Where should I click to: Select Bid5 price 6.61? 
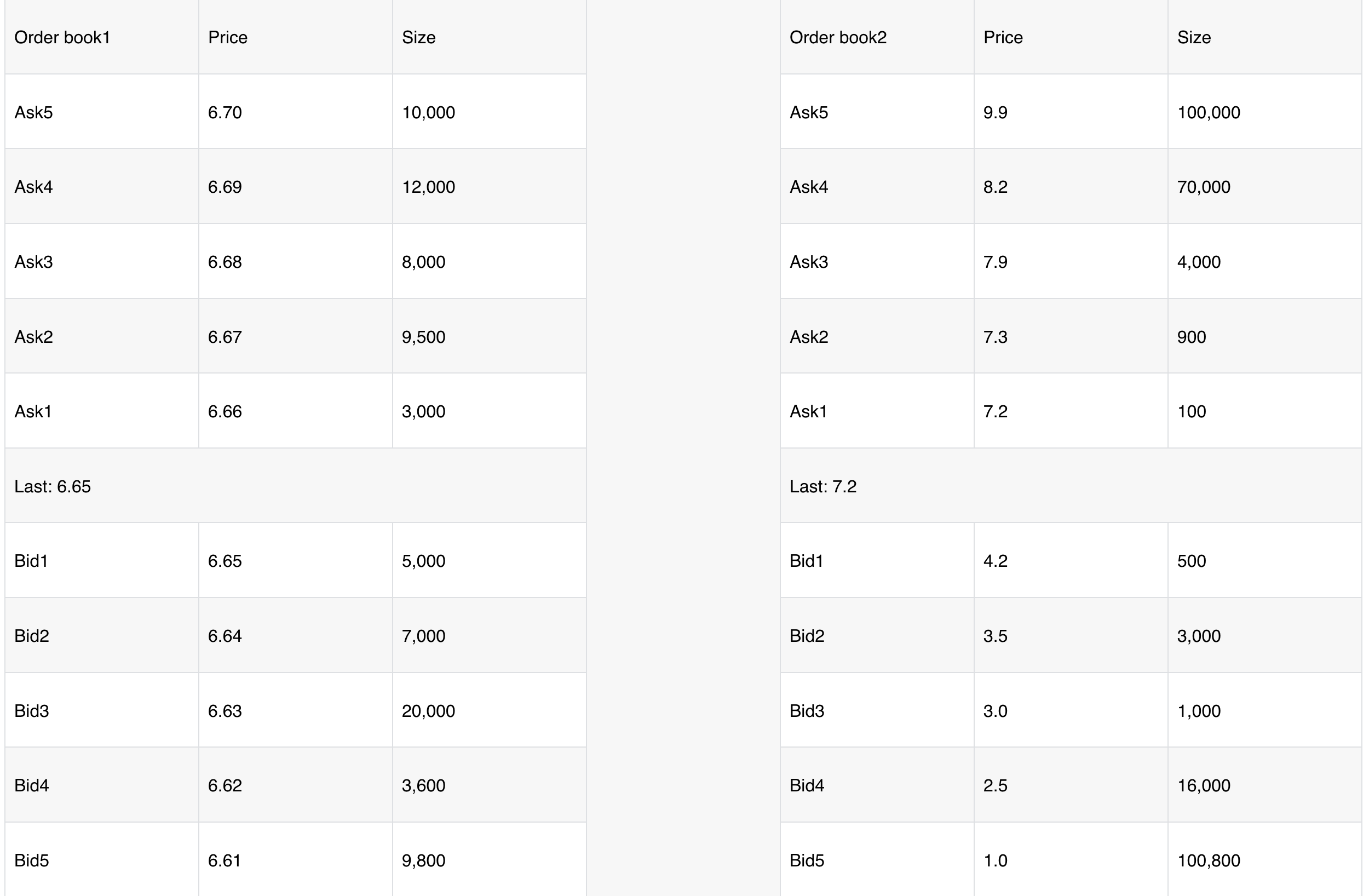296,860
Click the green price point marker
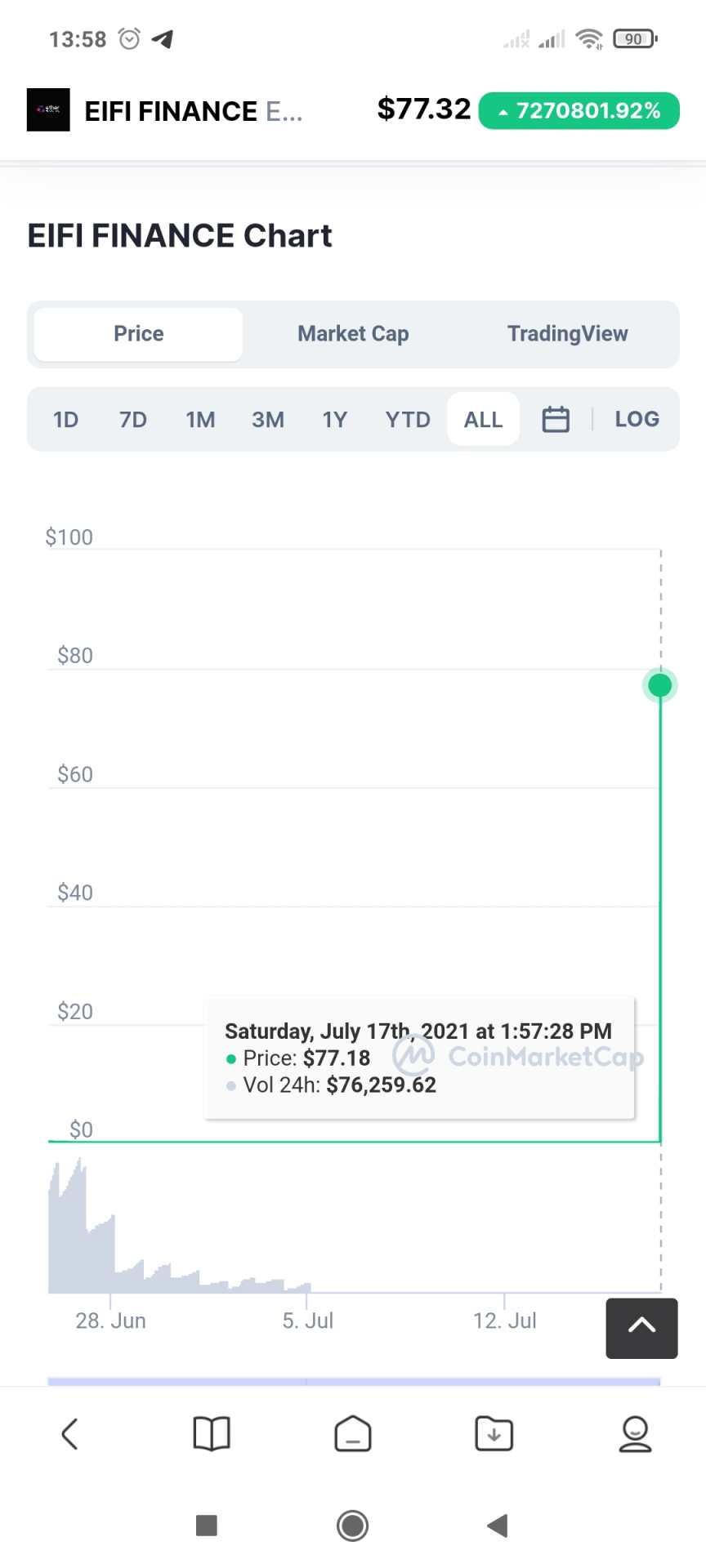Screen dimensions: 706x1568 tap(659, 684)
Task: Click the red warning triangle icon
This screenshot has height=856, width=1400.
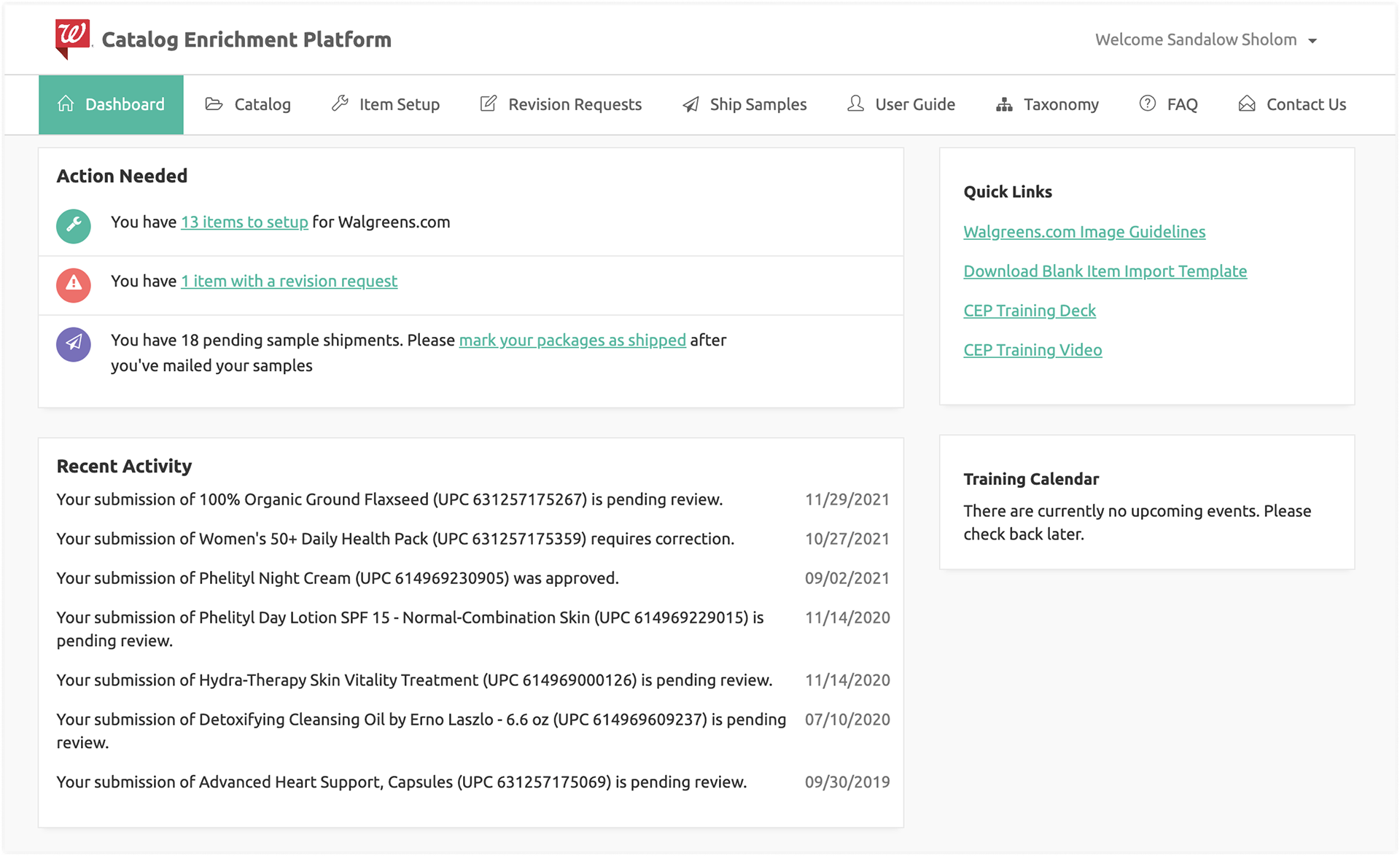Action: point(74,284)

▬▬▬

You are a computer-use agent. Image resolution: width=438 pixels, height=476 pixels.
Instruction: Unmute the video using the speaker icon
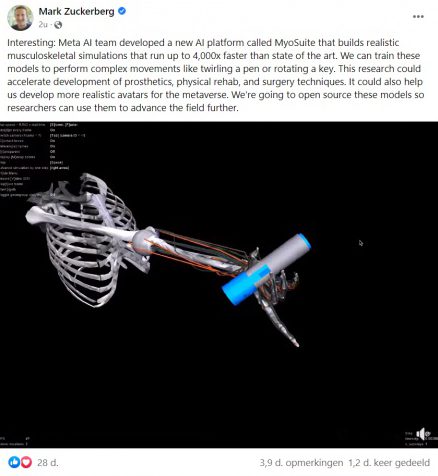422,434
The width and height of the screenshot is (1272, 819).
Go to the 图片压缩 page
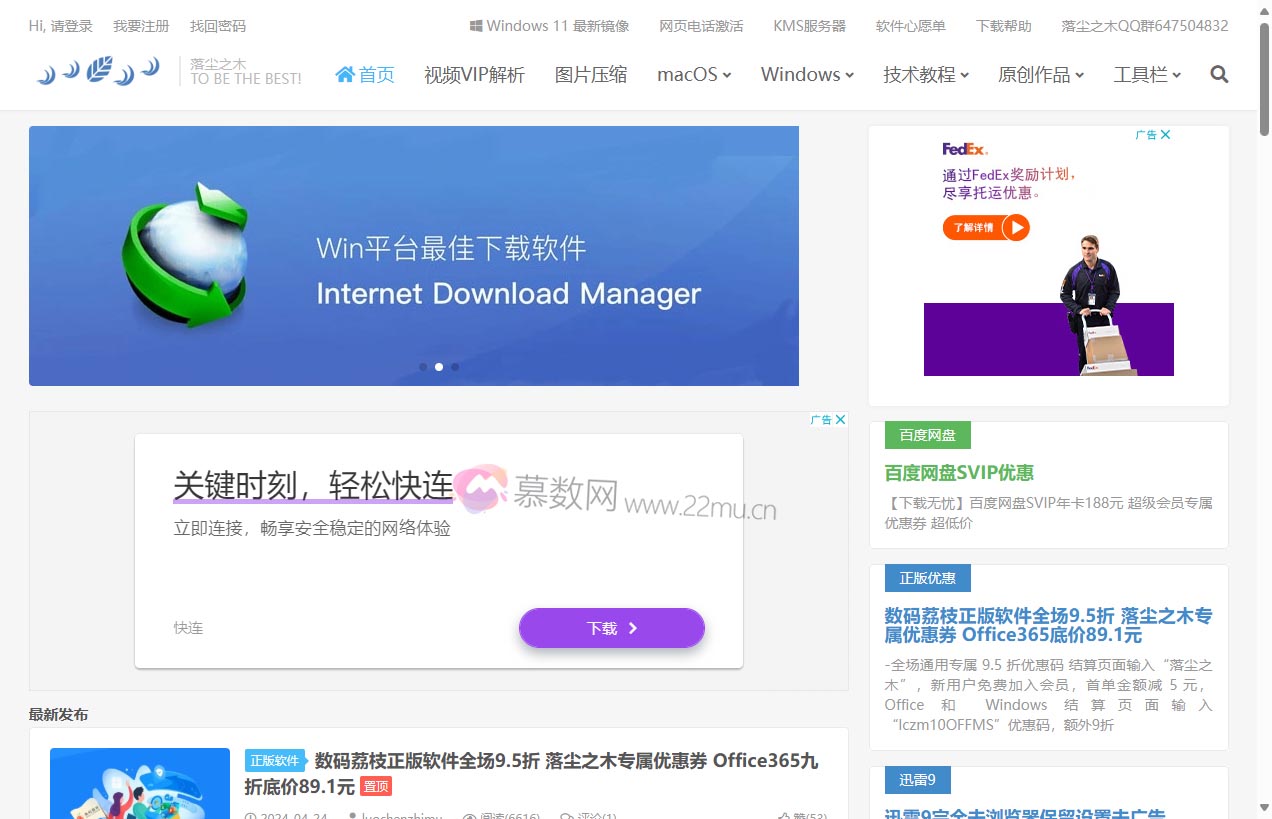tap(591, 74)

▬▬▬

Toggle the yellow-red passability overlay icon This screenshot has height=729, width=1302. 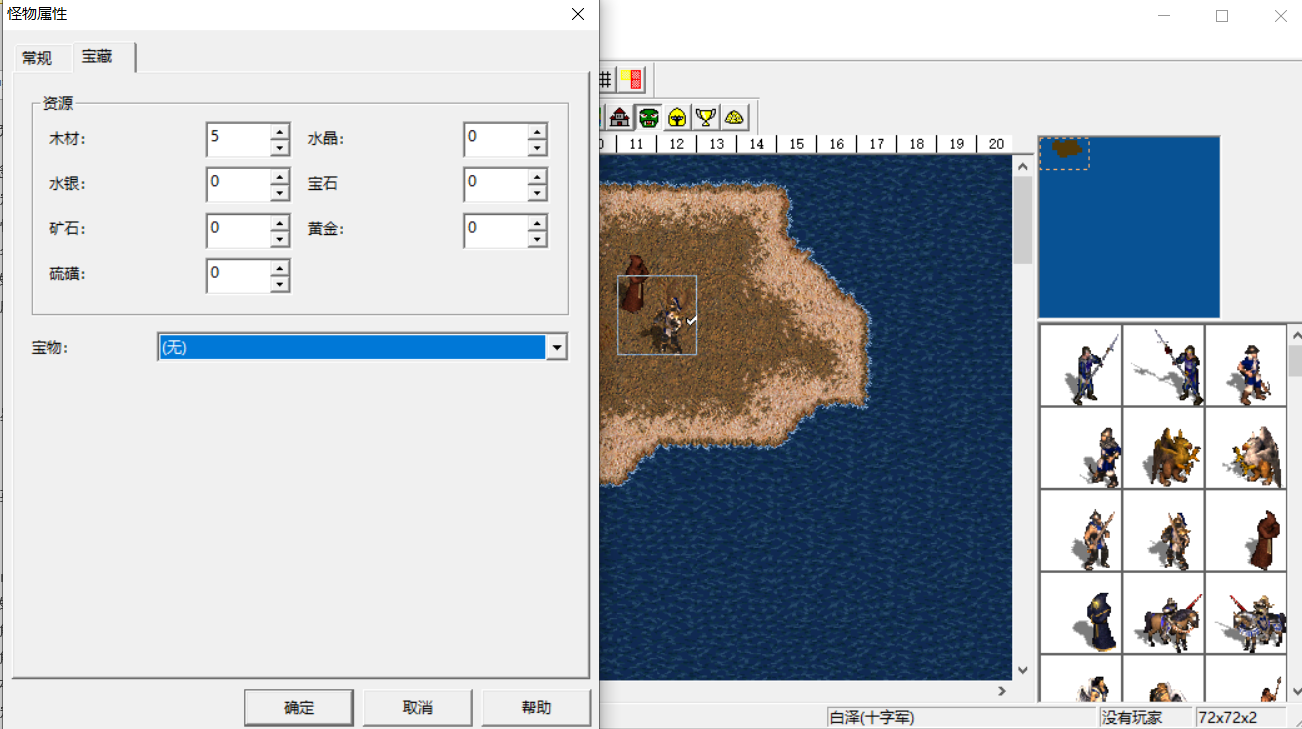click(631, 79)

▬▬▬

**EXERCISE**
Reproduce the lines above, from the line containing "Where should I" through the line containing "Action: point(74,284)", inclusive, and omit the pictures from your reproduction.

**TASK RESPONSE**
Where should I click to: Select Bid5 price 6.61? 
296,860
Click the green price point marker
Screen dimensions: 706x1568 tap(659, 684)
Task: Click the red warning triangle icon
This screenshot has height=856, width=1400.
Action: point(74,284)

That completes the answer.